So, You Don’t Have a Content Strategy Then?
When we start working with a new client, one of the first tasks we carry out is a thorough content audit, to find out what level of content they are putting out there and how well it resonates with their audience. More often than not, they won’t have any strategy in place for content creation, never mind a full blown editorial calendar.
We need to get them moving, and fast, so we build out a content strategy for them – starting with ideation.
The Trouble With Niches
It’s impossible to be an expert in every niche. We have no magic formula to generate hundreds of brilliant content ideas out of thin air.
Luckily we don’t have to.
The first thing we need to do is identify a few competitor sites with decent blogs.
Ideally we’ll try to find at least 10 competitor sites, by looking for posts that seem to be getting shares and comments – we’ll quantify it all later.
Find The Sitemap of (Almost) Any Website
We need to grab all the URLs from our competitor sites, and the easiest way to do this is to use their sitemap. Also, the sitemap is where site owners put all of the content they want people to find, so it is perfect for our requirements.
Whilst there is no standard for the location of a sitemap, you can probably guess them 90% of the time by going to example.com/sitemap.xml
For almost every other instance you’ll encounter, you can find it in the robots.txt file:
Or by getting creative with Google site searches:
Mountains of Data
Armed with their sitemap, we can now pull back data to help us identify our competitor’s best content. This is where URL Profiler comes in; fire it up and right click on the white URL box, then select ‘Import from XML Sitemap’
URL Profiler is a bit of a swiss army knife, and to get the best performance out of it you really need to think about which datapoints you are interested in. In our case we are interested in link metrics and social share counts on a URL level. Turn everything else off.
Set the Profiler running and go make yourself a nice cup of tea (and perhaps a chocolate digestive… or 5) and by the time you come back you’ll have a nice spreadsheet full of data waiting for you.

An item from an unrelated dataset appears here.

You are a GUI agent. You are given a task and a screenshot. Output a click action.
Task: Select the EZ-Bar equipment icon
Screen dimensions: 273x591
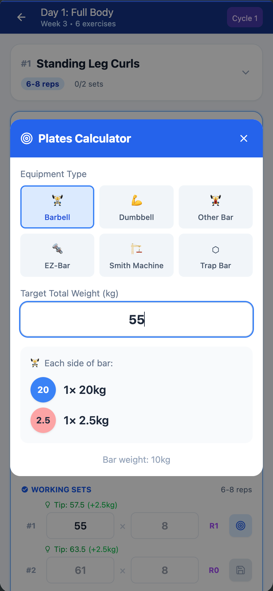coord(57,249)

We now know, for every URL on the website; external link counts, CitationFlow, TrustFlow, and social shares from all the main social networks.
Pulling All The Data Together
We need to rinse and repeat this process across the other competitor websites we originally identified, then combine the data into a master spreadsheet.
We are only really interested in blog content, so we can also sanitise the data by using a text filter in Excel:
Skimming Off The Cream
We’re only interested in the best content, and we can slice the data up in a couple of different ways to find it.
To get the social data in order, we’ll first need to sum across all the social shares we have collected, creating a new column called ‘Total Shares’.
Then we just need to sort by social shares, then copy the top 50 or so results into Sheet 2 of the Excel document.
This gives us the most socially popular content.
Now, to get the content which has been most popular in terms of links, sort by ‘URL Majestic Ref Domains’, then copy the top 50 of so results into the Sheet 2 as well.
There will obviously be a lot of overlap, so we can dedupe by URL to produce a final list, probably around 60-75 URLs in total.
The Building Blocks to a Content Plan
With this, we have a list of content which has a proven track record – either in terms of linking domains or social shares (or most likely, both).
This removes the guesswork for us. We know that if we can create quality content around similar topics, there is a good chance it will resonate with our target audience.
To dig into what this content actually is, we can pull page titles and meta descriptions from our list. Simply upload the list back into URL Profiler and select ‘Readability’ from the ‘Content Analysis’ section:
By analysing the ‘Title’ column we’ll get an idea of the topics that have proven popular in this niche.
The next stage will require a bit more manual work, in crafting post titles that are along the same lines but also seek to add something new to the conversation.
I’m a fan of Brian Dean’s (AKA Backlinko) methodology around this, which he calls the Skyscraper Technique, and basically involves finding the best content in a niche (we already did this above!) and then creating a much, much better version of the same thing.
As an example, we might look at the list above and decide to do a ‘Definitive Guide to ImportXML’. You don’t necessarily have to go to such extreme lengths, but you will clearly need to add a fresh perspective on the topic if you want it to gain traction.
This research acts as a starting point for our initial content ideas for our clients, and we often turn back to it several months in if we need more inspiration.
Once you have determined what your content will be and started producing it, you can again make use of the research data when it comes to outreach.
Take all of the URLs which inspired your content piece, and drop each one into Majestic to find referring domains – each of which can be pitched to see if they are interested in your piece as well.
Similarly, we can find any influencers who shared the inspiration post(s) by dropping URLs into Topsy:
You could build these into a Twitter Custom Audience if you were planning on doing paid social, or simply reach out to them individually to see if they might be interested in taking a look at your content.
Only Half the Battle
Competitor analysis remains an important skill in the modern SEO landscape, as it offers the opportunity to learn from other people’s experience.
This type of research is great for giving you a clear overview of what has worked in the past (and therefore what is likely to work in the future).
However, coming up with the idea is only half the battle; you still need to execute on both the content creation and the outreach.